Conditions One and Two, edited by Elly Bulkin, Jan Clausen, et al. (Conditions, P.O. Box 56, Van Bount Station, Brooklyn, N.Y. 11215, paperback, $6.50 for three volumes annually). The first two volumes of a new fiction/nonfiction magazine out of New York, featuring short stories, an interview with writer Adrienne Rich, poetry (very mixed), and book reviews which, even when they don't satisfy, bring together information an old and new lesbian publications not easily located elsewhere. NONFICTION
The New Lesbians: Interviews with Women Across the U.S. and Canada, by Laurel Galana and Gina Covina (Moon Books/Random House paperback, $4.95). A get-acquainted book in which lesbian women tell their own stories in interviews with more emphasis on personal detail than on polemic, Clumsy and over-simplified at times.

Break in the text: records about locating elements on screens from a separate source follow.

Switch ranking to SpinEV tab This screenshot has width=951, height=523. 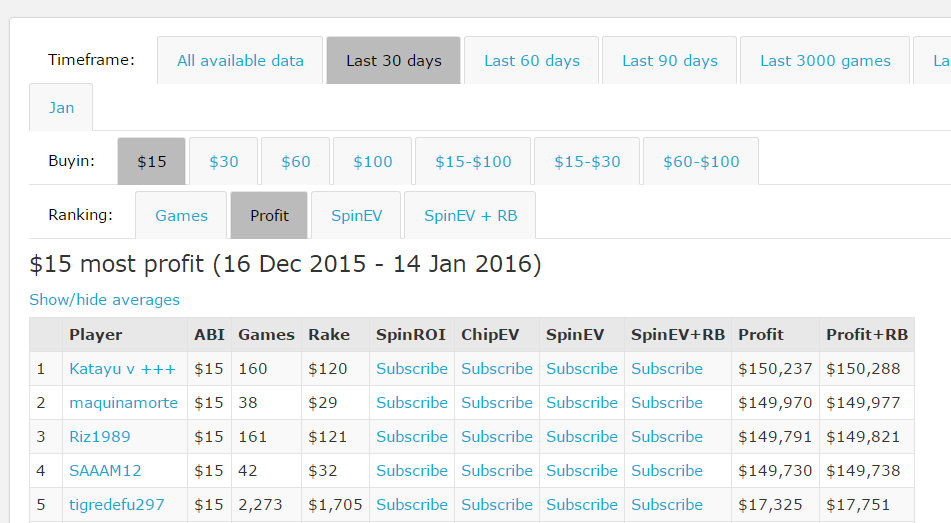pos(356,216)
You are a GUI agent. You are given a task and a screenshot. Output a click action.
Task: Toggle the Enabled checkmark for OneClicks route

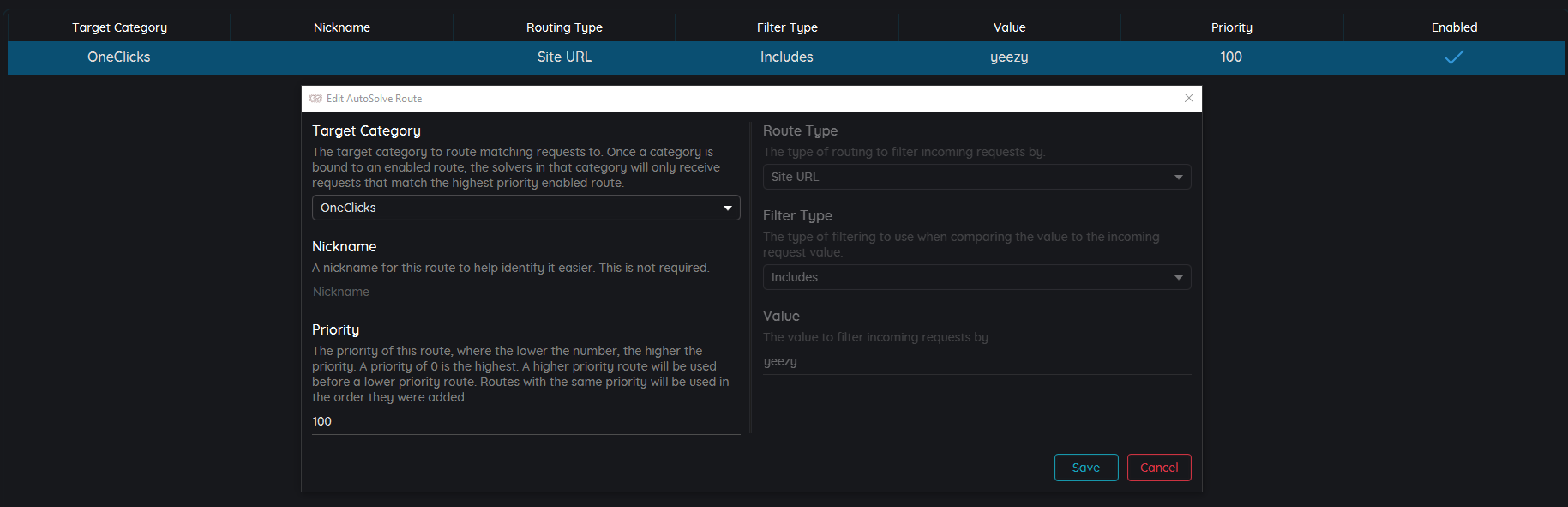(1454, 57)
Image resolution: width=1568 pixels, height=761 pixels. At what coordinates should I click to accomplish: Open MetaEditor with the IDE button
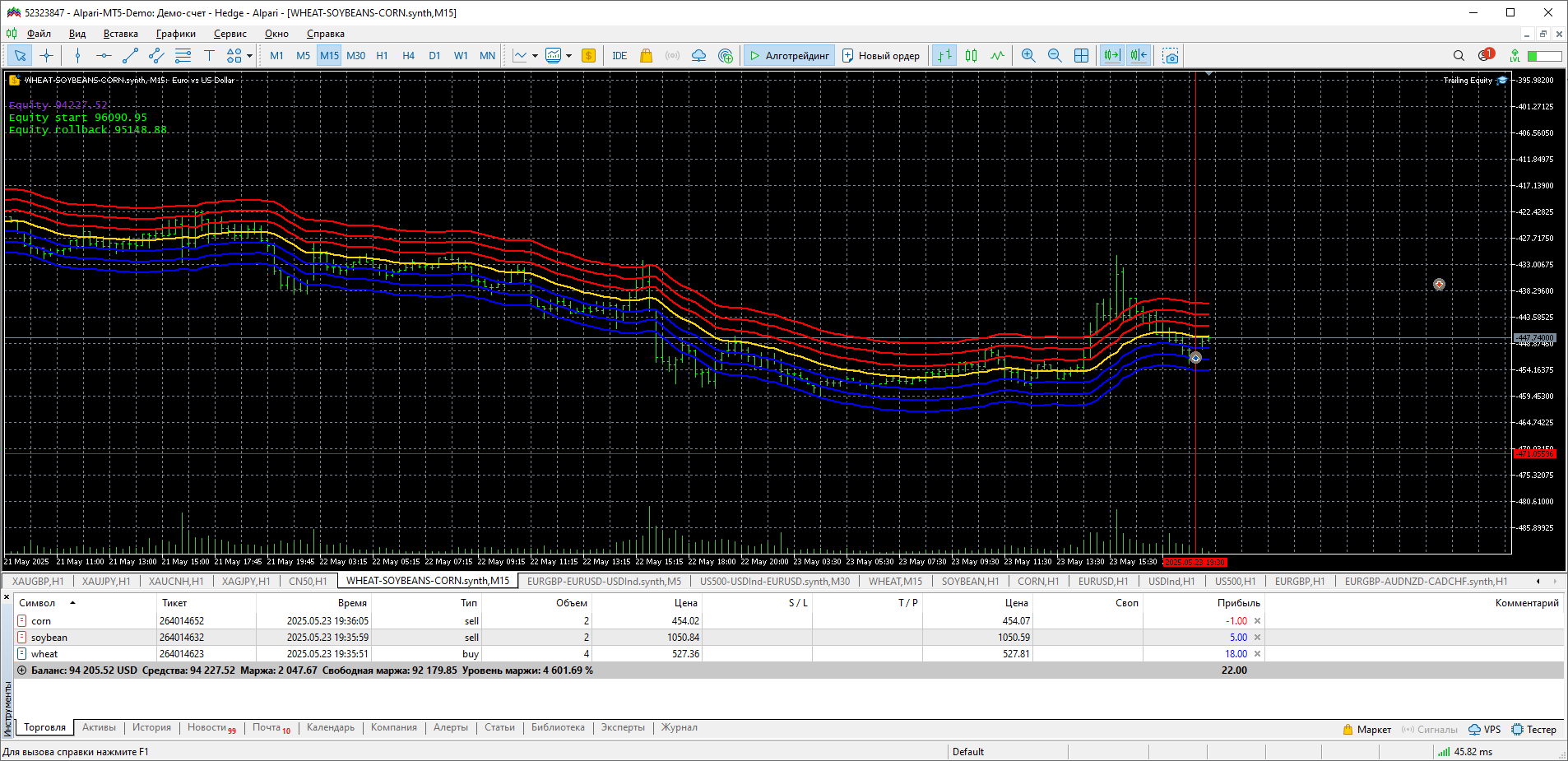(x=619, y=56)
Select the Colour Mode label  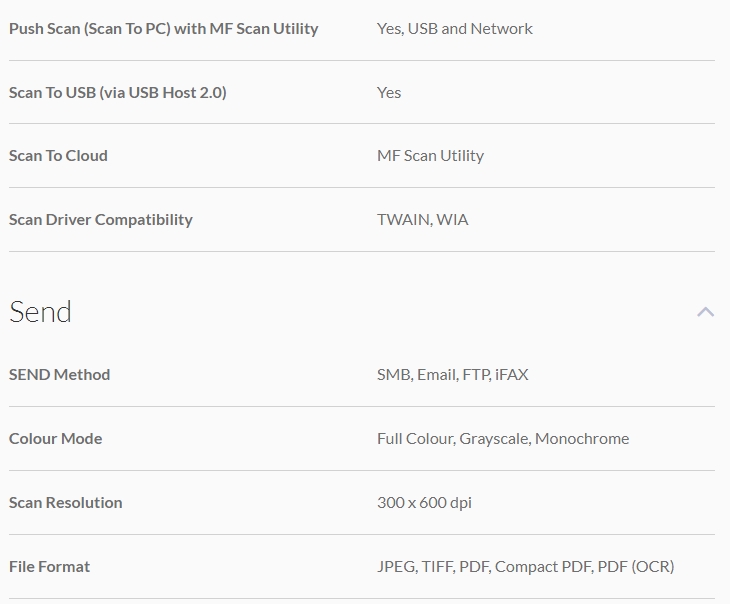(x=55, y=438)
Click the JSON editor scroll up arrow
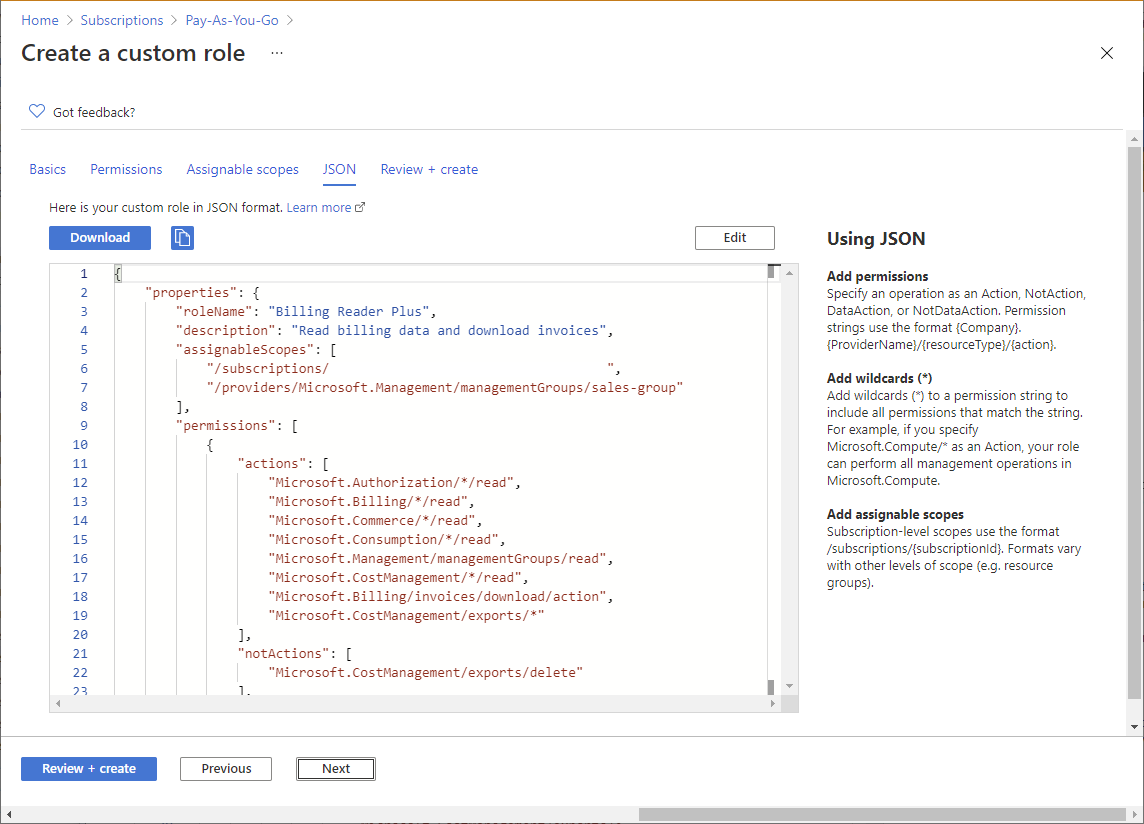 tap(790, 273)
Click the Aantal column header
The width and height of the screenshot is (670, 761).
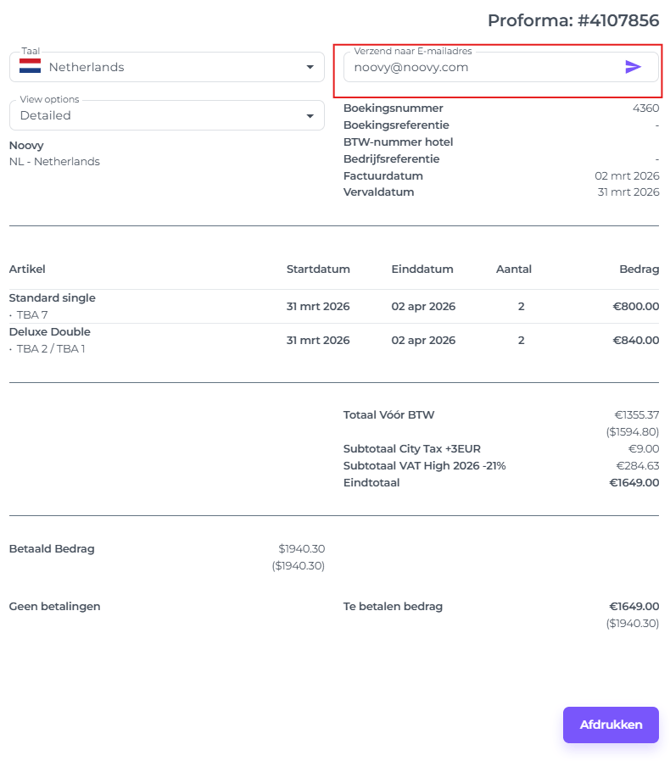tap(514, 269)
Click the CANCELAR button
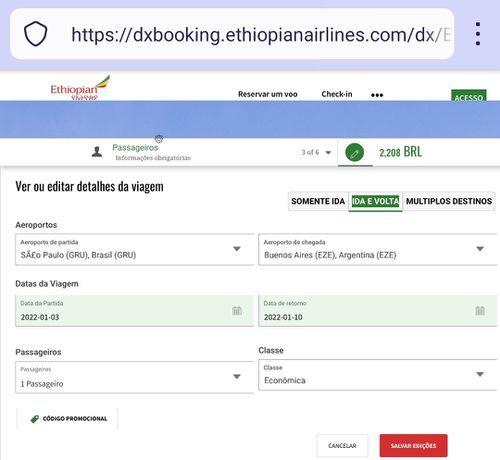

We're Here: Conversations with Lesbian Women, by Anglea Stewart-Park and Jules Cassidy (Quartet/Horizon paperback, $3.95). Another get-acquainted book, on English lesbian women. More articulate and engaging, with a livelier presentation and more discussion of issues than in the American book.
Women Who Love Women, by Tracy Young (Pocket Books paperback, $1.95). A so-so look at the first gay experiences, and what followed - role-playing, fidelity and promiscuity, guilt, relationships with men, and so on - for another series of lesbian women. The cover smacks of women's sexual revelations, but the book is less risque than that.
Motherhood, Lesbianism and Child Custody, by Francy Wyland (Wages Due Lesbians, P.O. Box 38, Station E, Toronto, Canada paperback, $1.20). A Canadian pamphlet on the child custody-lesbian issue. More polemical than actually useful to a mother trying to deal with the threat, but one of the few such publications out.
From the Closet to the Courts: The Lesbian Transition, by Ruth Simpson (Penguin paperback, $2.25). By a former president of Daughters of Bilitis, New York, this effective book discusses the persecution of homosexual women by physicians, the church police, mass media and government. A real eye-opener - how many are aware, for instance, that licensing for work in jobs from pilot to podiatrist, veterinarian to television repairperson was illegal for homosexuals in 42 states as of 1971?
By Her Own Admission: A Lesbian Mother's Fight to Keep Her Son, by Gifford Guy Gibson with Mary Jo Risher (Doubleday, $8.95). An agonizing, true story of a woman's loss in 1974 of her son in the Texas courts because she was declared, on the basis of her lesbianism, to be an unfit mother. If earlier appeals don't win, Risher plans to take her case to the Supreme Court. Overdetailed at times, but nightmarish in its impact and implications.
The Joy of Lesbian Sex, by Dr. Emily L. Sisley and Bertha Harris (Crown, $12.95). An informative, sensitively written manual, with some lovely illustrations, which deals with lesbian sexuality and offers advice on emotional, medical, social and legal problems. Its dictionary format tends to get in the way, and some of the material is reiterated under too many headings, but the index helps and the advice seems sound.
Womenfriends: A Soap Opera, by Esther Newton and Shirely Walton (Friends Press, 520 W. 110th St., New York, N.Y. paperback, $4.50). A dialogue in journal form which explores the relationship of a gay and a straight pregnant woman from 1971-1972. The joint diary is interesting and even fun to read, but the dialogue degenerates into monologues before the journal ends. POETRY
Edward the Dyke and other poems, by Judy Grahn (Women's Press Collective, 5251 Broadway, Oakland, Calif. 94618 paperback, $1.25). A beguiling and powerful book of poetry, including among other works a series of seven pieces, "The Common Woman," which is striking and eloquent.